Spricht man von Gruppenbezogener Menschenfeindlichkeit oder Rassismus, wird eher klar, wo das Problem liegt. Die Begriffe fokussieren auf den Verursacher und erschweren die Möglichkeit, der Opfergruppe implizit eine Mitverantwortung zuzuschreiben. Wie gezeigt wurde, erlaubt gerade der Phobie-Begriff eine Interpretation in diese Richtung.
Der zweite Aspekt hinsichtlich der Perspektive ist folgender: Die beiden Begriffe sind vorzuziehen, da sie einen universalistischen Blickwinkel einnehmen. Die Anfeindungen, denen Menschen aufgrund ihrer (vermeintlichen) Gruppenzugehörigkeit ausgesetzt sind, knüpfen an wechselnden Merkmalen an. Im einen Fall ist es die Hautfarbe, im anderen die Herkunft, dann wieder die Religionszugehörigkeit. Der zugrundeliegende Ausgrenzungsmechanismus ist dabei stets derselbe: Menschen werden auf Grundlage von (zugeschriebenen) Eigenschaften abgelehnt, an denen sie nichts ändern können – und die nichts oder nur sehr wenig mit ihrer Persönlichkeit zu tun haben. Gruppenbezogene Menschenfeindlichkeit und Rassismus umfassen sämtliche Erscheinungsformen dieses Mechanismus. Sie vermitteln eher, dass die Diskriminierungserfahrung für sämtliche Opfergruppen im Prinzip die gleiche ist.

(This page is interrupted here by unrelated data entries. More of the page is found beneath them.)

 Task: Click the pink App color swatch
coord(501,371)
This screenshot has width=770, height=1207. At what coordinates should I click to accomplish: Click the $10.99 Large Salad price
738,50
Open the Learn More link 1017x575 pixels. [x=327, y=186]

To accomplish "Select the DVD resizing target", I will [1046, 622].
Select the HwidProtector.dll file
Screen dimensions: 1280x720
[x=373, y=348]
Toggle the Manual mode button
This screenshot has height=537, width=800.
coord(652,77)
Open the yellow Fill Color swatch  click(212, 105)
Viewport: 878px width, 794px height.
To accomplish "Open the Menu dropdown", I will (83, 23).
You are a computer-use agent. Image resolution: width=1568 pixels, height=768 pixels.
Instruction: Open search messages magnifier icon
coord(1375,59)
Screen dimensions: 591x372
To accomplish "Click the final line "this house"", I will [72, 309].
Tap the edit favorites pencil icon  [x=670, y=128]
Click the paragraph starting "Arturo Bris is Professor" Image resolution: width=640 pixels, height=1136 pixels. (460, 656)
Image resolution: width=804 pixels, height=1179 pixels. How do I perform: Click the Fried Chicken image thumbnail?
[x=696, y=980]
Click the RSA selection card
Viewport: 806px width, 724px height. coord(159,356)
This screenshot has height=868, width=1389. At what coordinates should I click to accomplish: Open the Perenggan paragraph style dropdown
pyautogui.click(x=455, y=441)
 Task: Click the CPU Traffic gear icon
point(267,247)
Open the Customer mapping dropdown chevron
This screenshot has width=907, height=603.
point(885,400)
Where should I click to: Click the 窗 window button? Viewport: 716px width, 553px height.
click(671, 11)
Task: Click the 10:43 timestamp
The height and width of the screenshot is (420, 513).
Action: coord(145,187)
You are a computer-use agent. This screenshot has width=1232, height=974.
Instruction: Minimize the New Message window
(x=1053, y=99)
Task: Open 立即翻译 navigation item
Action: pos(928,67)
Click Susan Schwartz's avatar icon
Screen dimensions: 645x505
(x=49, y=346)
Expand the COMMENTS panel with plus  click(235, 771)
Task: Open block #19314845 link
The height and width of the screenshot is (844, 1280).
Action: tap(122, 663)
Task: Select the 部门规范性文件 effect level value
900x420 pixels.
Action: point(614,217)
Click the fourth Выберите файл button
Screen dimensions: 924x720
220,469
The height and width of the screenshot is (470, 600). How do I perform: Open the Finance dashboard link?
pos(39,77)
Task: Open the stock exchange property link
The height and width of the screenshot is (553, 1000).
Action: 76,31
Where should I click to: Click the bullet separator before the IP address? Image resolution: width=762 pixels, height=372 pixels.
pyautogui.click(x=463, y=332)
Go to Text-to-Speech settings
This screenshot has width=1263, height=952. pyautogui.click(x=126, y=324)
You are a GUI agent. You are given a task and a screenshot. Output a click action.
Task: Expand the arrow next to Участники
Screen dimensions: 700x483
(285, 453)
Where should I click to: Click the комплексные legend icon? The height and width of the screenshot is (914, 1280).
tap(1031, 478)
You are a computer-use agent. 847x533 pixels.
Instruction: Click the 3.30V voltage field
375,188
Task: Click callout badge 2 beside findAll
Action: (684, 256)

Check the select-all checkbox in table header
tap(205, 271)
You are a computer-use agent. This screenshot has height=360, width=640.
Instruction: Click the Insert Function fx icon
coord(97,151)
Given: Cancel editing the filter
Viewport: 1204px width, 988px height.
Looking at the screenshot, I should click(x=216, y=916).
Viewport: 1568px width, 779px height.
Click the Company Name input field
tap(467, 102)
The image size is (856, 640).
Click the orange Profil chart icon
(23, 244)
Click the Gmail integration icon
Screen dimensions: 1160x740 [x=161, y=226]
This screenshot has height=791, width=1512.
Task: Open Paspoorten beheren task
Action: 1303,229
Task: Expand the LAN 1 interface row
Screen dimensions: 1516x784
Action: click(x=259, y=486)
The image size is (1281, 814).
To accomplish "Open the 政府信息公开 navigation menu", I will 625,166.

Da sie keine spezifischen Minderheiten im Wort tragen, fehlt ihnen auch das tendenziell relativierende Moment. Die Ausgrenzung trifft eben nicht „nur“ Ausländer, Muslime, Juden, Schwarze oder Roma und Sinti. Gruppenbezogene Menschenfeindlichkeit und Rassismus deuten richtigerweise an, dass es jeden treffen kann.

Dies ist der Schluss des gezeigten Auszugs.